Upon receipt of the requested reports, the Court will enter an Order stating the amount of compensatory sanctions Defendants must pay to Plaintiff. The Court has no intention of ordering further sanctions, but recognizes its ability to do so. Depending on the content of Defendants' reports, the Court may be forced to consider other options.

The Court orders all remaining copies of the enjoined pins are to be shipped to Plaintiff at Defendants' expense within ten (10) days of this Order. Defendants shall not keep any copies of the pins "for their records."

Defendants' conduct during these proceedings leads the Court to believe that Defendants have not taken this action seriously. Allegations of contempt are allegations that should be taken seriously and addressed promptly. Defendants should be warned that any further violation of the Consent Judgment, whether intentional or unintentional, will result in a much more severe punishment.

V. CONCLUSION

For the foregoing reasons, the Court finds Defendants in civil contempt of the Consent Judgment.

Accordingly,

IT IS HEREBY ORDERED that Plaintiff's Motion for Civil Contempt [ECF No. 32] is GRANTED.

IT IS FURTHER ORDERED that within ten (10) days of this Order, Plaintiff shall file with the Court an itemized report detailing accrued attorney's fees and costs as described above.

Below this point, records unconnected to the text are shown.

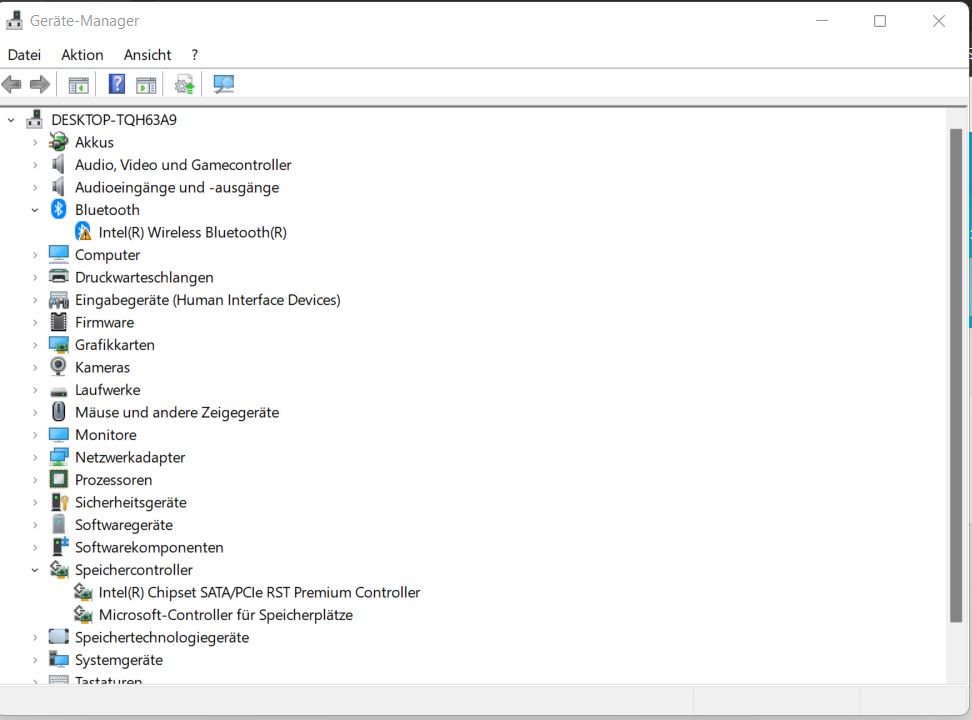The width and height of the screenshot is (972, 720).
Task: Collapse the DESKTOP-TQH63A9 root node
Action: [12, 120]
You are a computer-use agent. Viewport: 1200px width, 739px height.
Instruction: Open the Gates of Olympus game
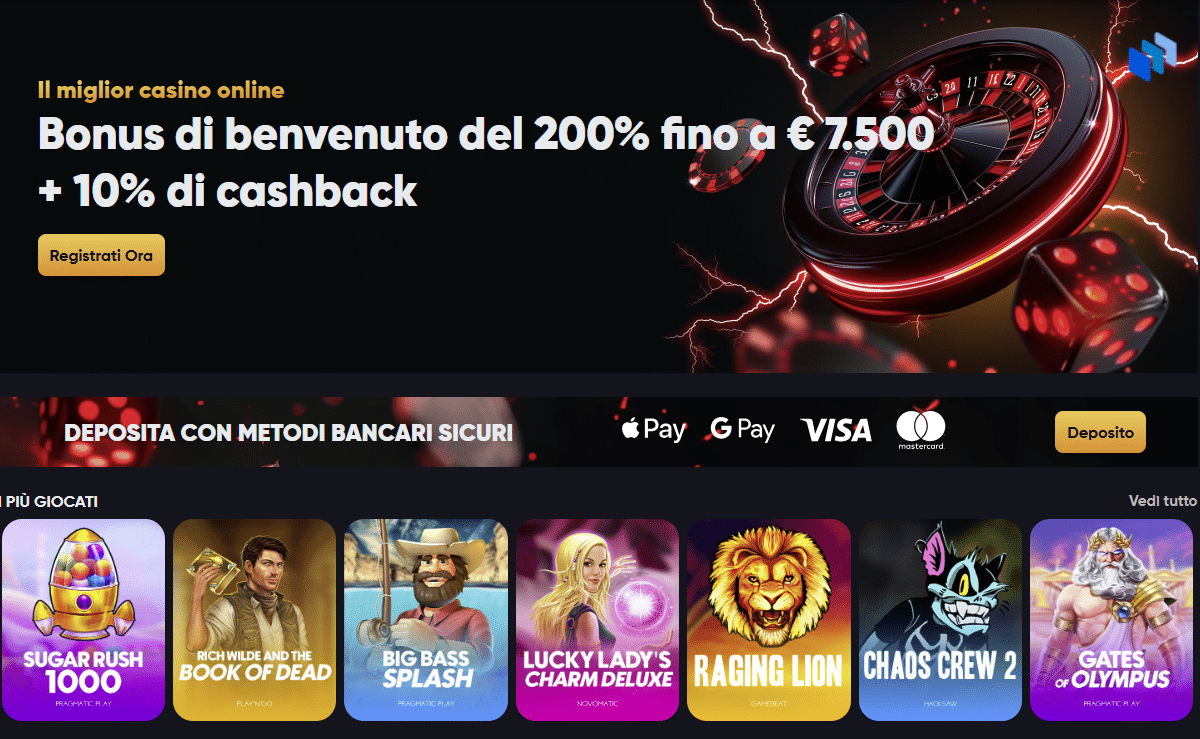point(1112,620)
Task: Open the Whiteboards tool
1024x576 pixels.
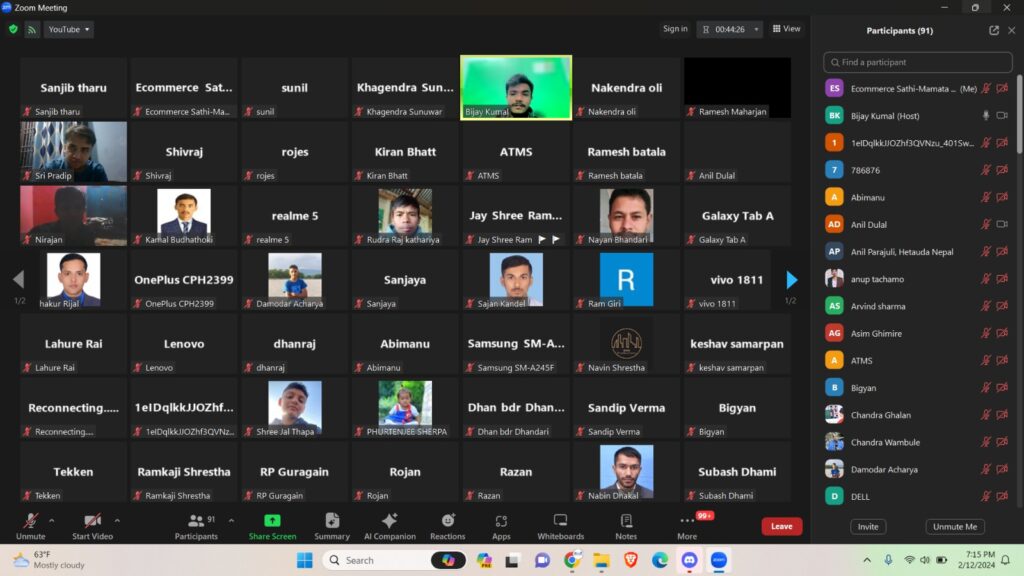Action: point(560,526)
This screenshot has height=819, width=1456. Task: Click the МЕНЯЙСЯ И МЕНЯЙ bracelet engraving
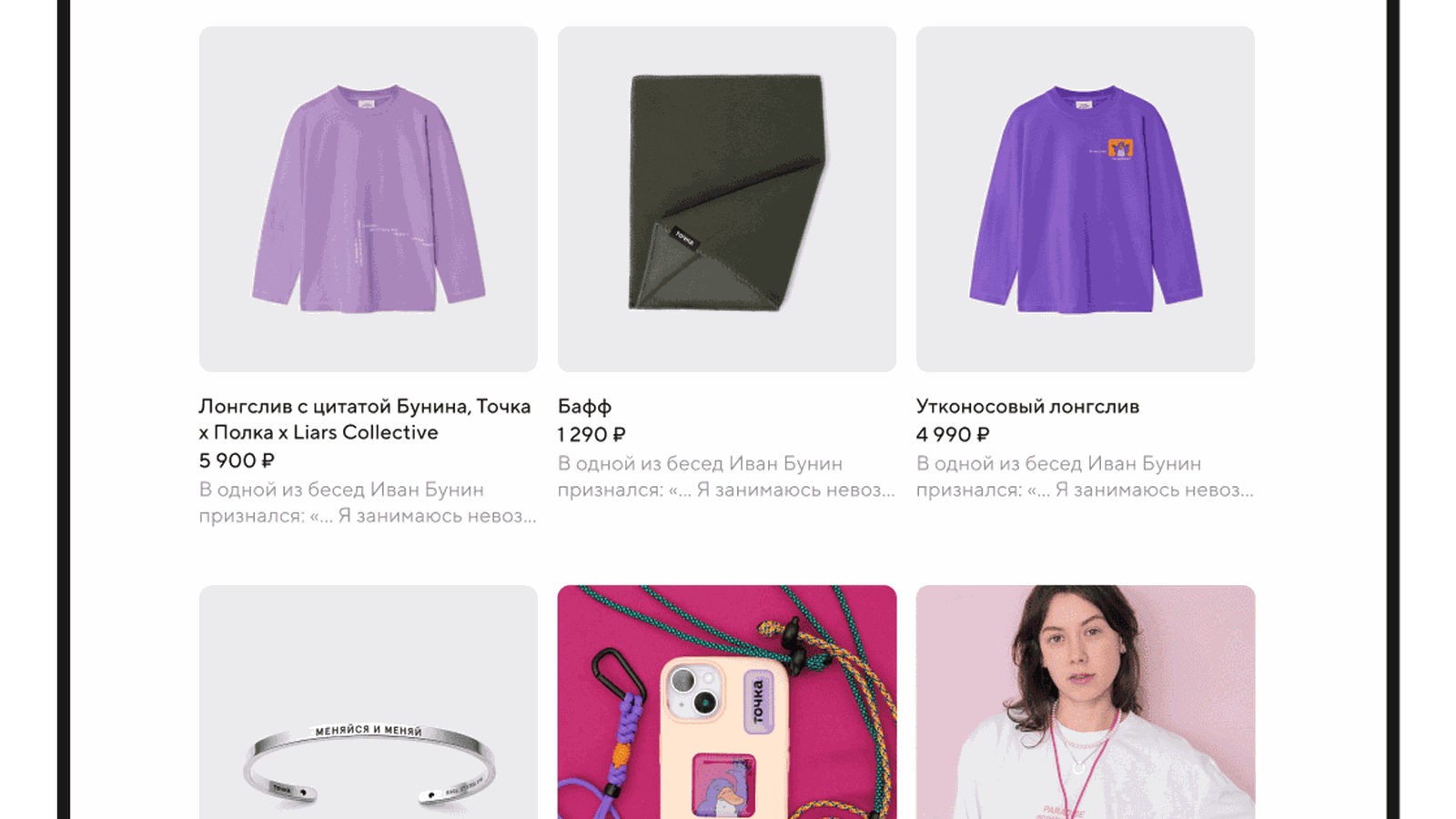[369, 730]
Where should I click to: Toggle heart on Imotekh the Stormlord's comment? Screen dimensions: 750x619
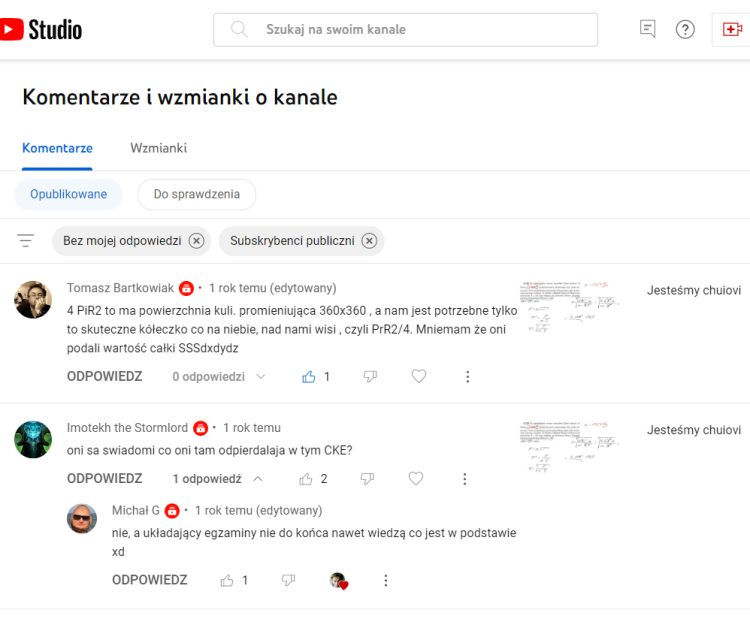click(416, 479)
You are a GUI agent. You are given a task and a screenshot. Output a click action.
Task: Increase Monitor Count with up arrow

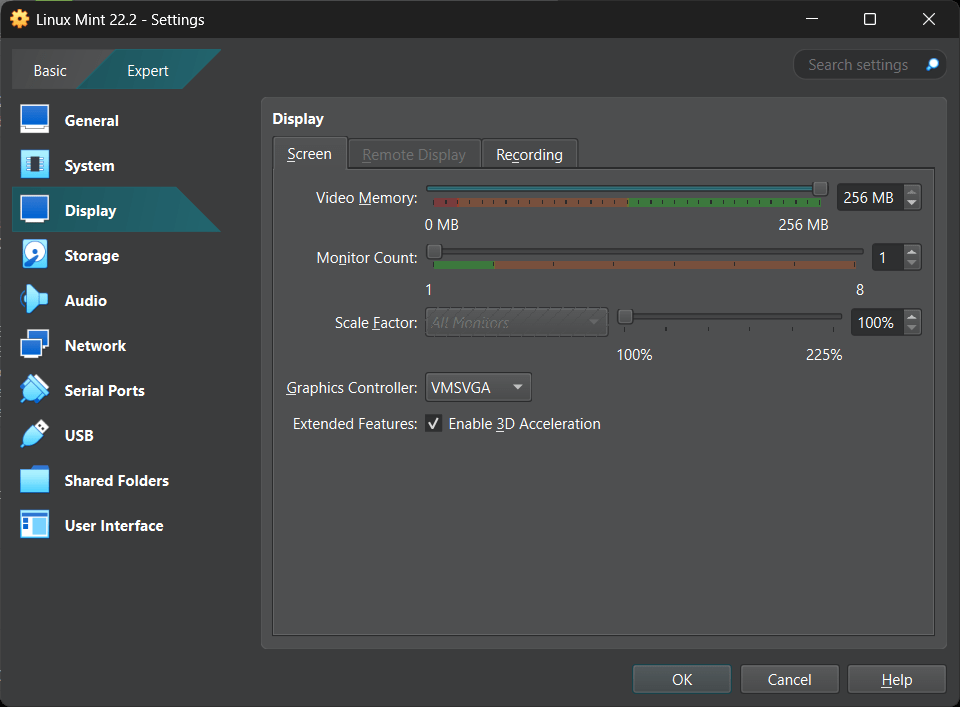click(x=911, y=252)
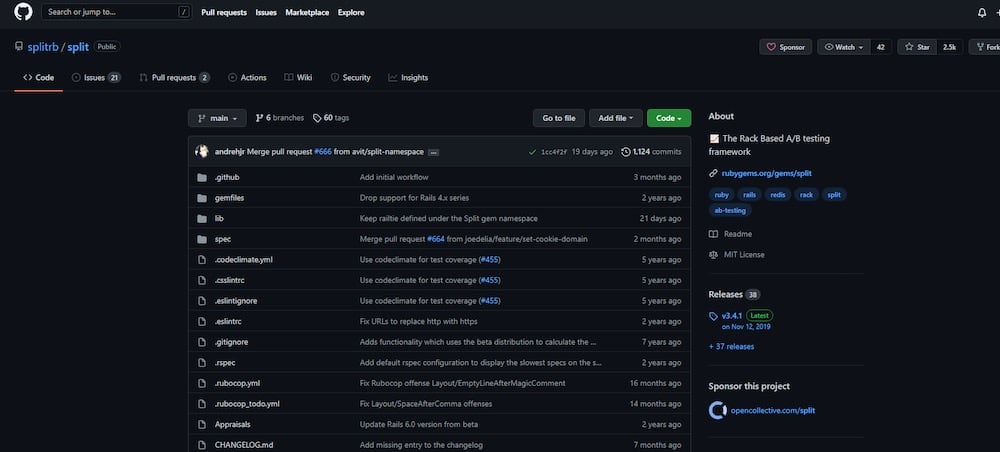Image resolution: width=1000 pixels, height=452 pixels.
Task: Click the Readme book icon
Action: [x=714, y=234]
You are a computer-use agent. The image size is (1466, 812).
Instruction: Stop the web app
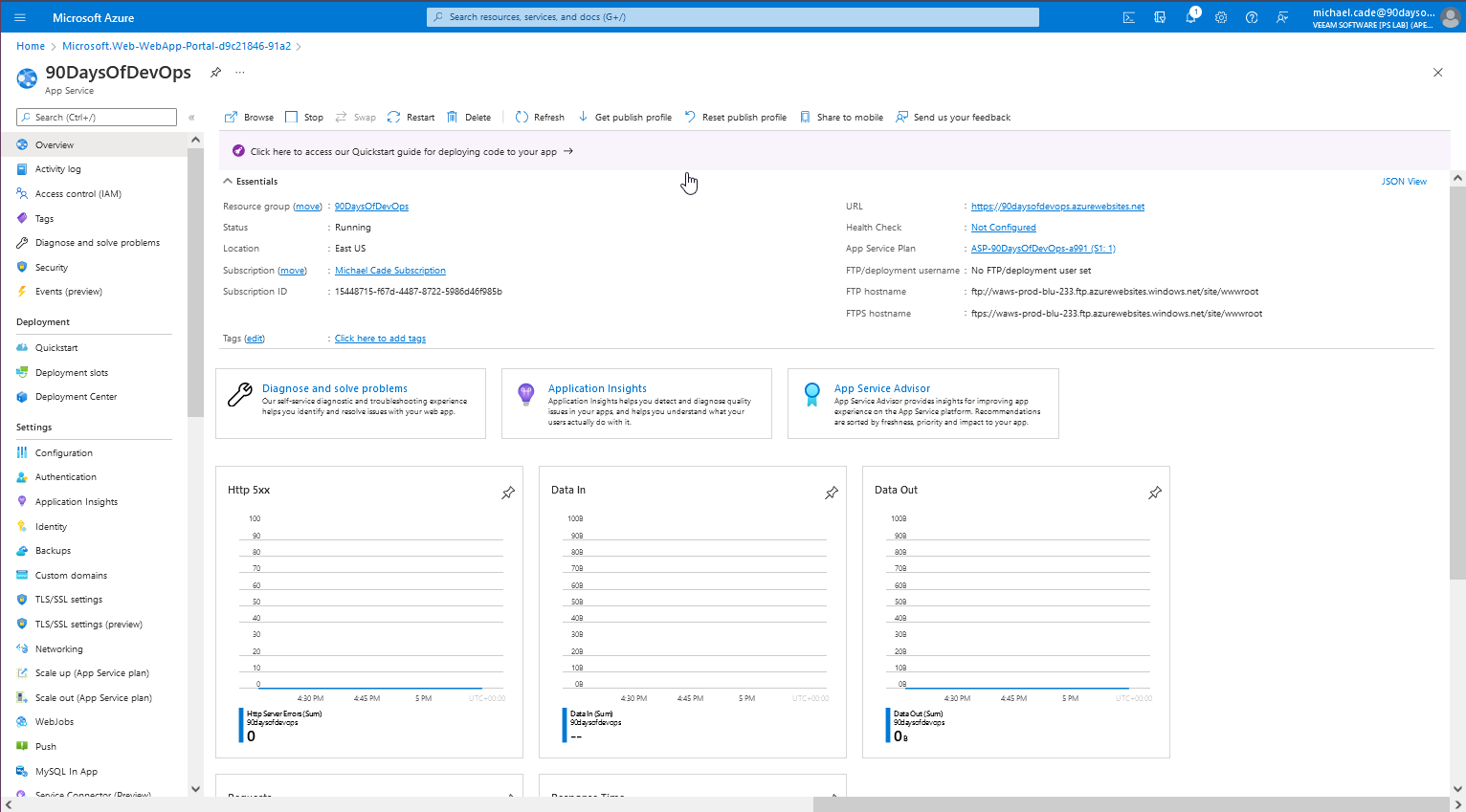304,118
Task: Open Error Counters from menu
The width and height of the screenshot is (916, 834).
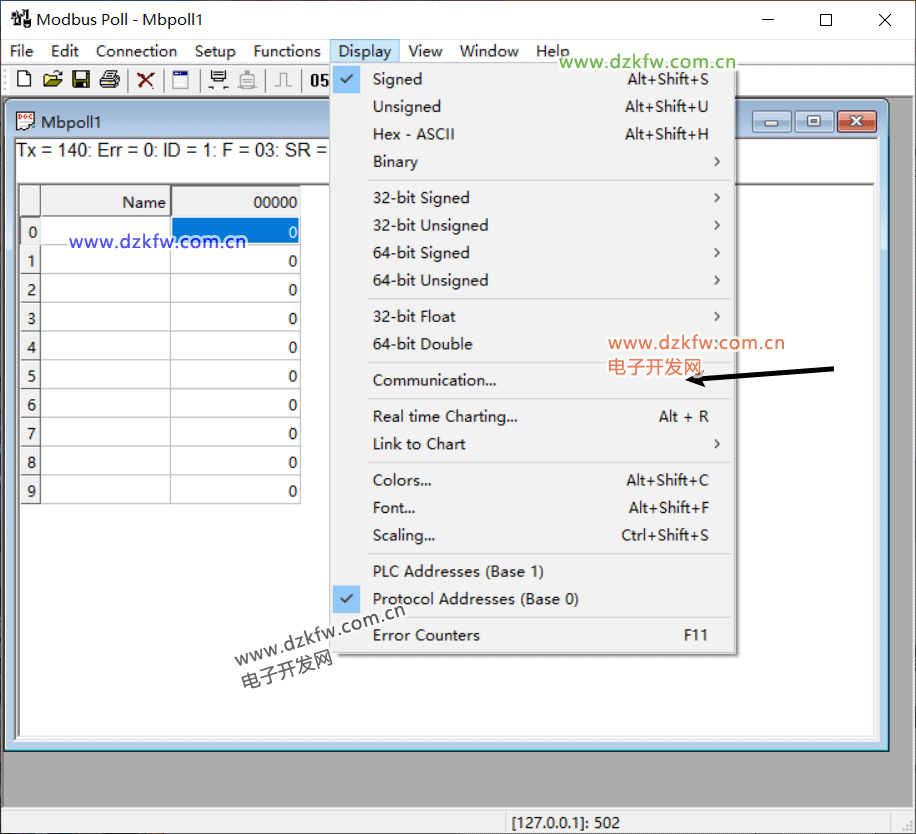Action: click(x=426, y=635)
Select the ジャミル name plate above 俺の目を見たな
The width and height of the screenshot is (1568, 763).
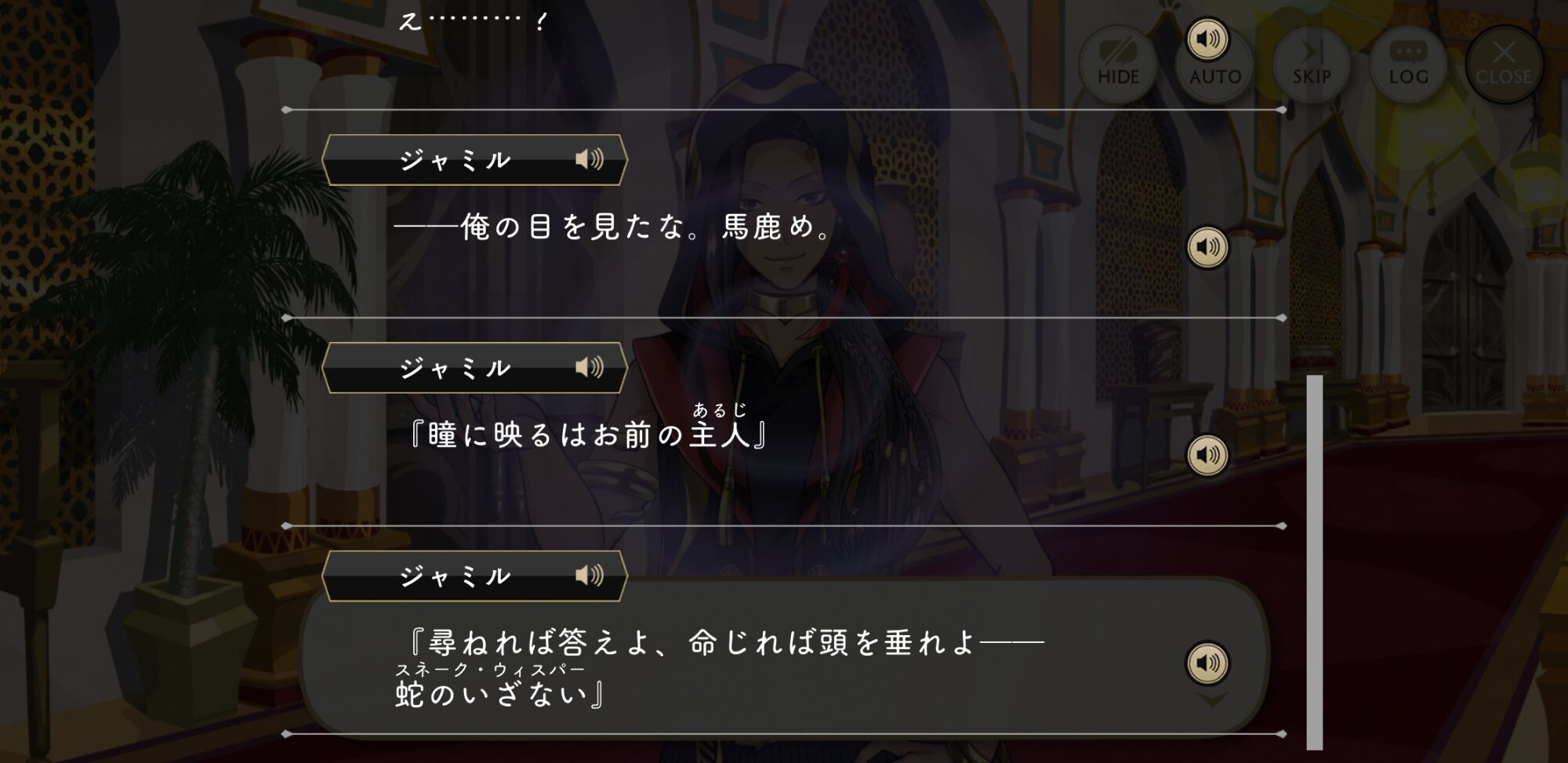[474, 160]
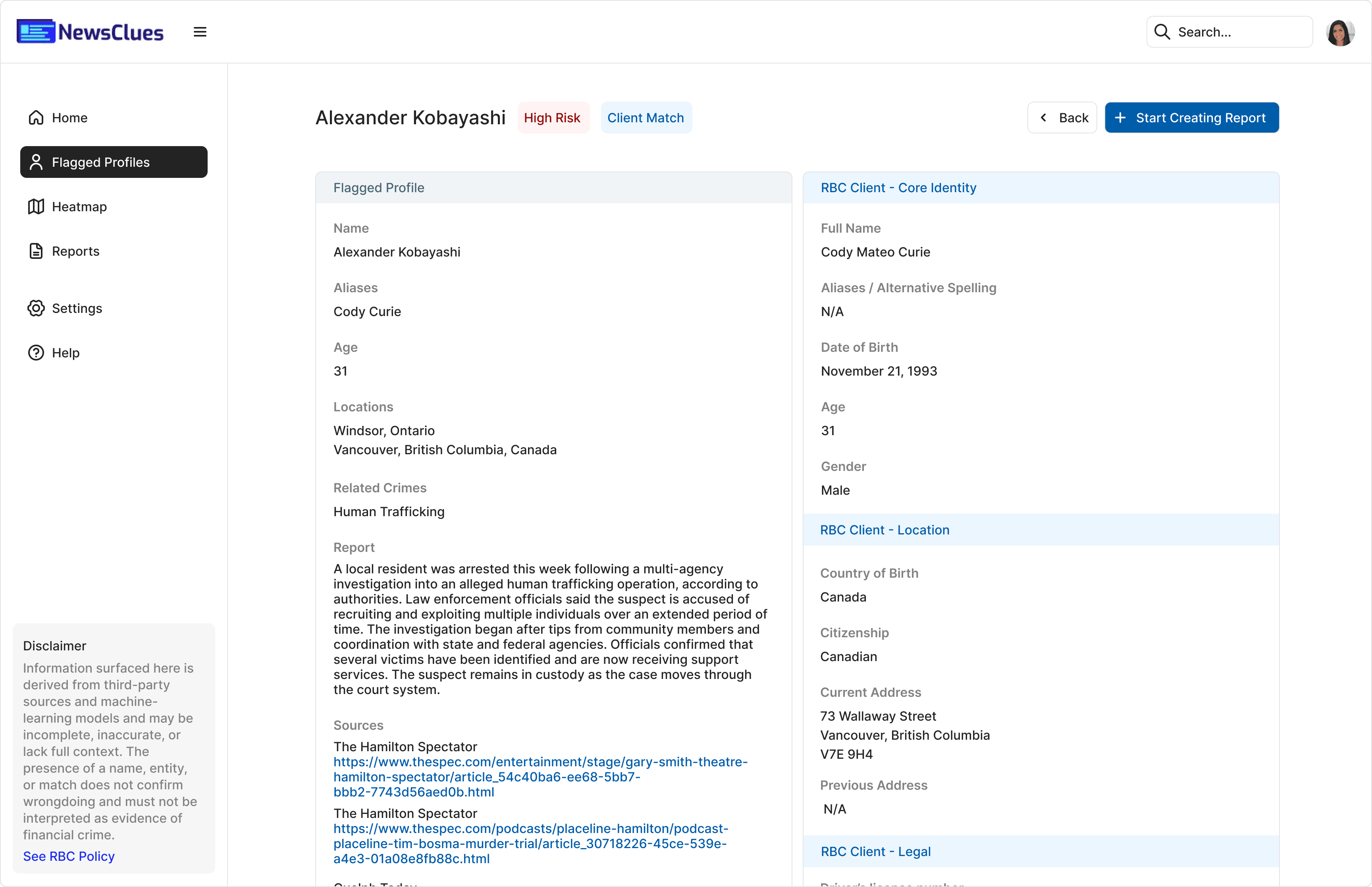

IT IS FURTHER ORDERED that within ten (10) days of this Order, Defendants shall file with the Court an itemized report detailing any sales of enjoined pins from May 21, 1998 to present, as described above.

IT IS FURTHER ORDERED that within ten (10) days of this Order, Defendants shall ship to Plaintiff all remaining copies of the enjoined pins in their inventory.